Data listing:
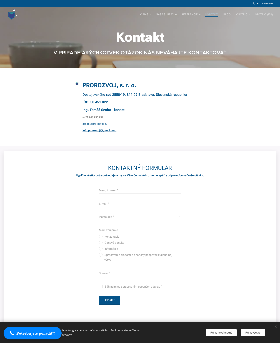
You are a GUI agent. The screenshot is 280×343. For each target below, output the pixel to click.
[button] (33, 333)
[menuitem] (149, 14)
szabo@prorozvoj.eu (94, 123)
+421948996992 (265, 3)
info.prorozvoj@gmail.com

TASK INSTRUCTIONS: Can you reproduce every line of the records above word for word, leaving out any pictures?

ANSWER TO THIS PROBLEM:
You are a GUI agent. The screenshot is 280×343. For each target below, output the pixel to click.
[button] (33, 333)
[menuitem] (149, 14)
szabo@prorozvoj.eu (94, 123)
+421948996992 (265, 3)
info.prorozvoj@gmail.com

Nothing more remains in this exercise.